Tuesday 9 October 2012

Newman, Hopkins, the Saints and Literature


It has been quite a fortnight for saints with a literary connection.

Today is the Memorial of Blessed John Henry Newman, the only novelist (I think) to have been recognised as a saint (see hereherehere and here for my earlier thoughts on Newman). Not that his work as a novelist (any more than St Thomas More's work as a writer) was what led to him being beatified.

Newman was an inspirational figure in all sorts of ways even during his own lifetime as I was reminded when I was in the Church of St Aloysius Gonzaga in Oxford this weekend, because not only did Newman preach there but it was also where Gerard Manley Hopkins, who was received into the Church by Newman, was a curate (see also here).

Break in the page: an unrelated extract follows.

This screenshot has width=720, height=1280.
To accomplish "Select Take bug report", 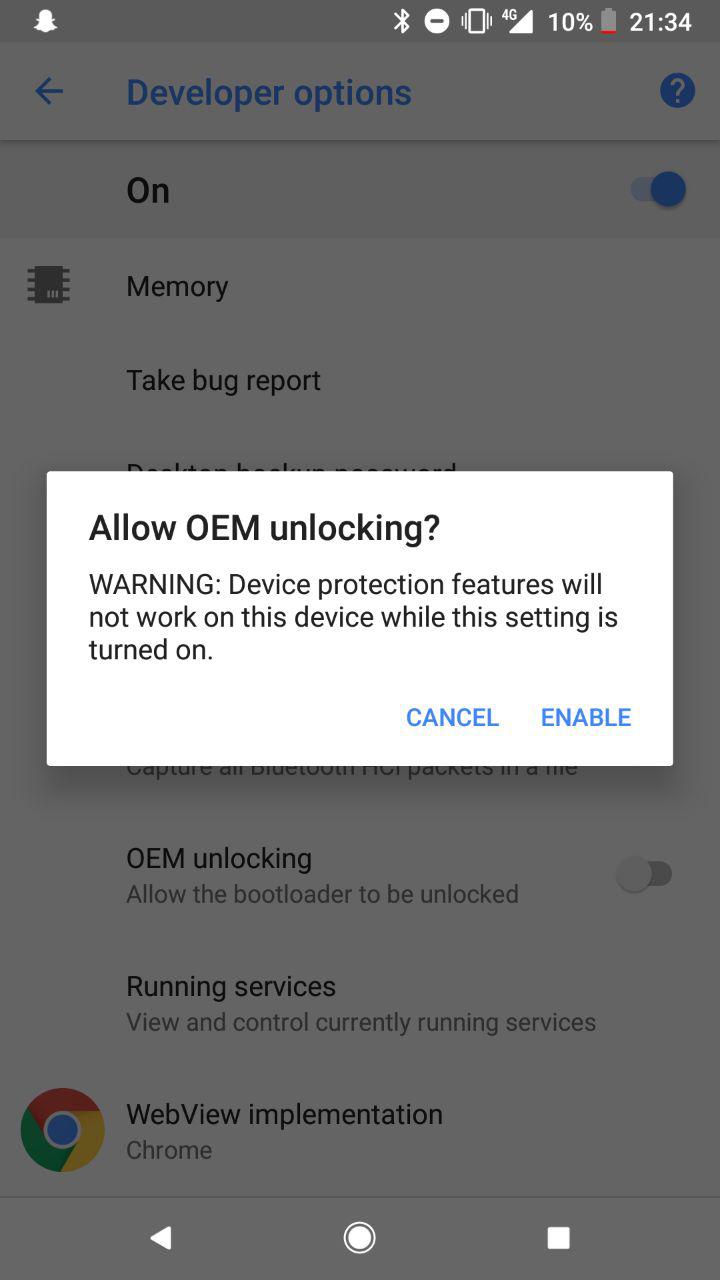I will click(x=360, y=380).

In recent days we have remembered St Francis of Assisi (4th October) about whom the novelist Julien Green (among many others) has written, Blessed Columba Marmion (3rd October) whose Christ in His Mysteries (available here for free in French and here for a price in English translation) inspired Messiaen's Vingt regards sur l'enfant Jesus, and the Holy Guardian Angels (2nd October), whom I mentioned the other day. And that's without even starting on those great writers: St Therese of the Child Jesus and St Jerome.

I should also mention Henry Garnett's The Blood Red Crescent and the Battle of Lepanto in connection with the Memorial of Our Lady of the Rosary last Sunday.

That should keep us going for a while.